Nous avons vu plus haut (chapitre XIV, § Ier), quelle importance Louis XIV et Colbert attachaient à la circulation par les rivières. L'Ordonnance des eaux et forêts en témoigne par plusieurs dispositions remarquables. Les grands maîtres visiteront nos rivières navigables et flottables, ensemble les routes, pêcheries et moulins, pour connaître s'il y a des entreprises ou usurpations qui puissent empêcher la navigation et le flottage (titre III, art. 23). Plus loin, le roi se déclare propriétaire de tous les fleuves et rivières portant bateau de leur fond, nonobstant tout titre et possession contraire. Nul, soit propriétaire ou engagiste, ne pourra faire moulins, batardeaux, écluses, gords, pertuis, murs, plants d'arbres, amas de pierre ou de terre ; ou aucun empêchement nuisible au cours de l'eau, dans les rivières flottables et navigables, ni même y jeter aucune ordure ou immondice, ou les amasser sur les quais et berges, à peine d'amende arbitraire (titre XXVII). Enfin sont supprimés tous les droits établis depuis cent ans sur les rivières, et défense est faite de les lever, à peine d'exaction et de répétition du quadruple, au profit des marchands et passants, contre les seigneurs et leurs fermiers (titre XXIX).

▶ _DONNÉES ENREGISTRÉES_:
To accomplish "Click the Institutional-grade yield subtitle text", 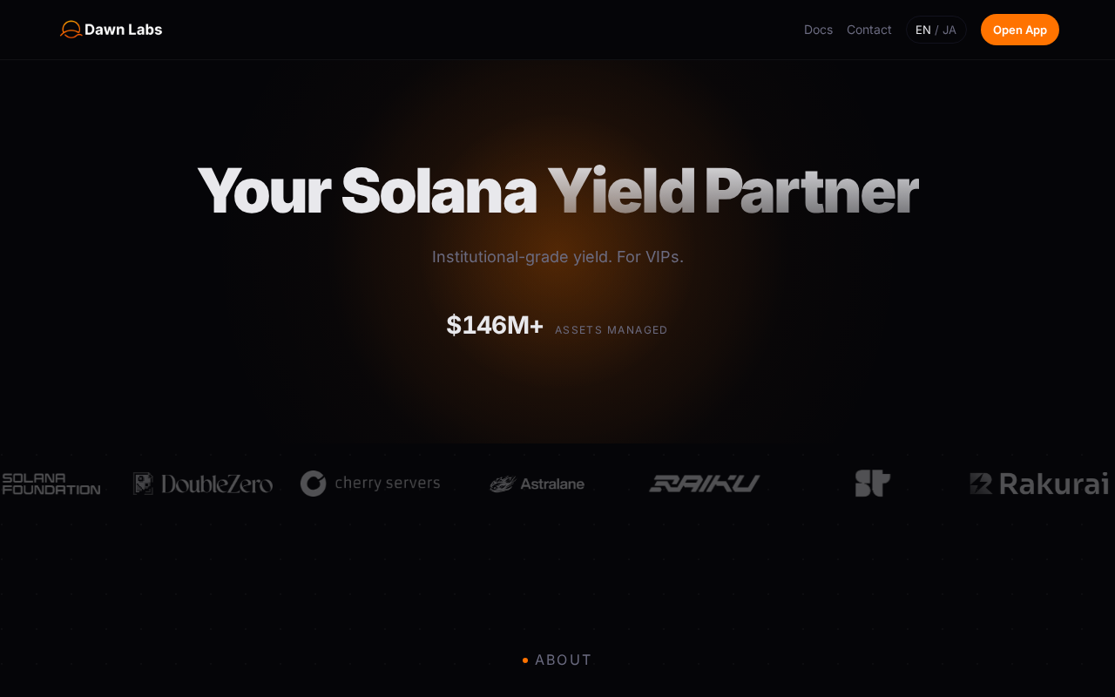I will 558,257.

▶ _ACTIONS À MENER_:
(a) Selon le texte sur l'Ordonnance des eaux et forêts, depuis combien d'années étaient établis les droits sur les rivières qui se trouvent supprimés ?
(b) Dressez la liste de tous les ouvrages nommément cités que le titre XXVII interdit de faire dans les rivières flottables et navigables, d'après le texte sur l'Ordonnance des eaux et forêts.
Le matériel ne joue aucun rôle dans ce travail.

▶ _LES RÉPONSES_:
(a) Depuis cent ans.

(b)
- moulins
- batardeaux
- écluses
- gords
- pertuis
- murs
- plants d'arbres
- amas de pierre ou de terre